FLV VS MKV
The ultimate comparison guide. Understanding the technical differences between Flash Video and Matroska Video.
FLV
flvLegacy streaming container widely used before HTML5 video adoption.
Pros
- Small file sizes
- Progressive playback
- Easy to embed in legacy players
Cons
- Deprecated technology
- No iOS/Android support
- Must be converted for modern browsers
MKV
mkvOpen standard free container format, supports unlimited tracks.
Pros
- Supports unlimited subtitles/audio tracks
- Open source
- High resiliency
Cons
- Not supported natively by many players/browsers
When FLV wins
Stay with FLV when you need legacy archives or intranet training portals. Its strengths center on small file sizes and a feature set native to Macromedia.
When MKV wins
Choose MKV when your workflow prioritizes movies with multiple languages or archiving.

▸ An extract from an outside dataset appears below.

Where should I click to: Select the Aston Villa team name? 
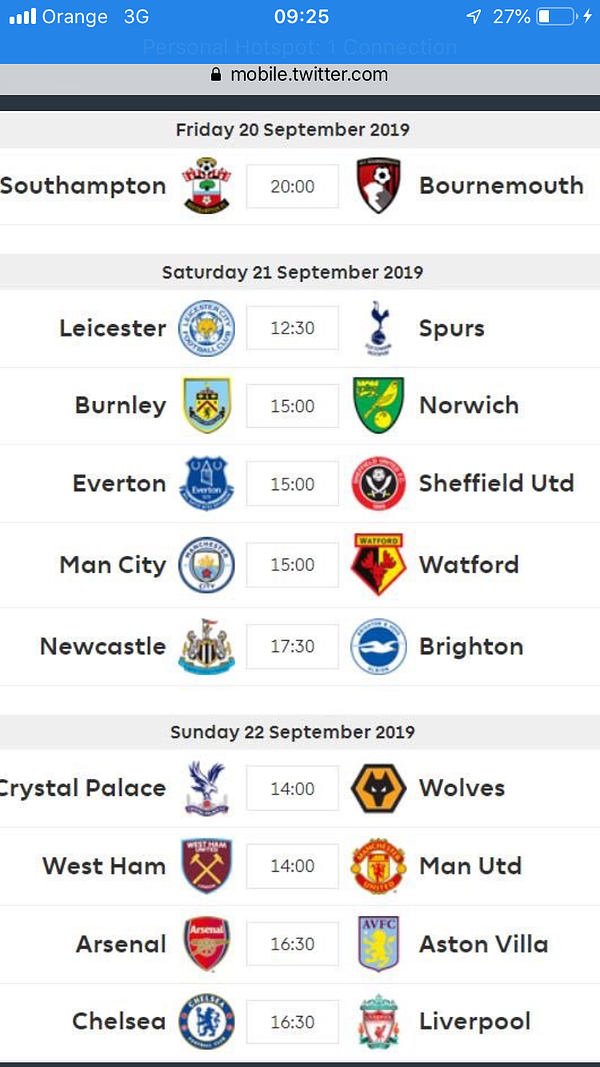484,943
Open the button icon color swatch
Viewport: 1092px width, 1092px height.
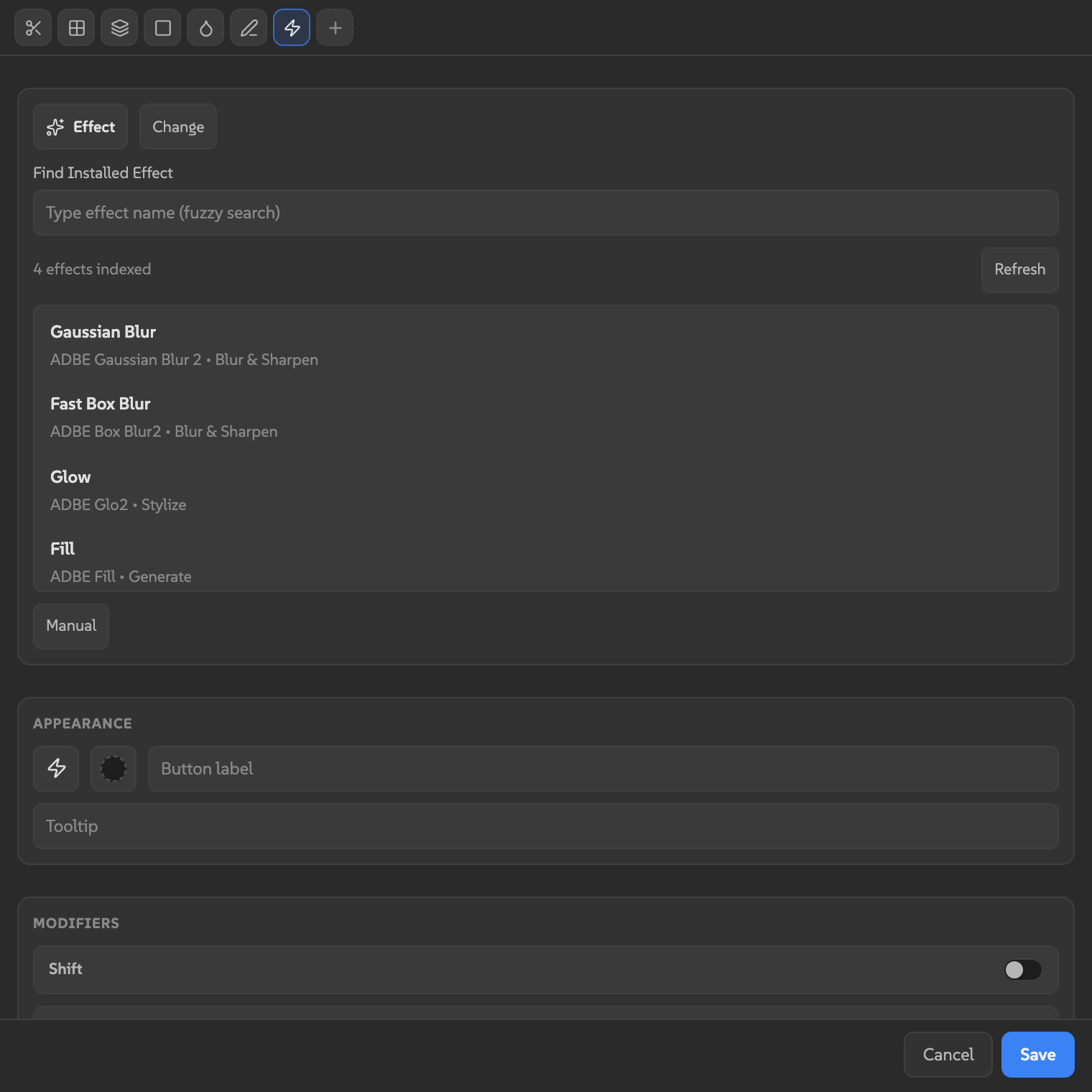pyautogui.click(x=113, y=769)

It delivers supports unlimited subtitles/audio tracks plus modern compression perks.
Technical Specifications
| Feature | FLV | MKV |
|---|---|---|
| MIME Type | video/x-flv | video/x-matroska |
| Developer | Macromedia | Matroska |
| Release Year | 2002 | 2002 |
| Best For | Legacy archives, Intranet training portals | Movies with multiple languages, Archiving |
Need to switch?
Where FLV still wins
Keep FLV when you need small file sizes and workflows depend on legacy archives / intranet training portals. Link those teams directly to the converter above so they can ship MKV deliverables without leaving their browser.
- • Reference the .flv glossary from this page.
- • Embed the conversion CTA in docs, wikis, and onboarding runbooks.
- • Use MKV for movies with multiple languages while archiving originals as FLV.
Keep crawlers in the conversion hub
Link this comparison to the relevant tool, glossary, and documentation pages so every crawl discovers a monetizable route.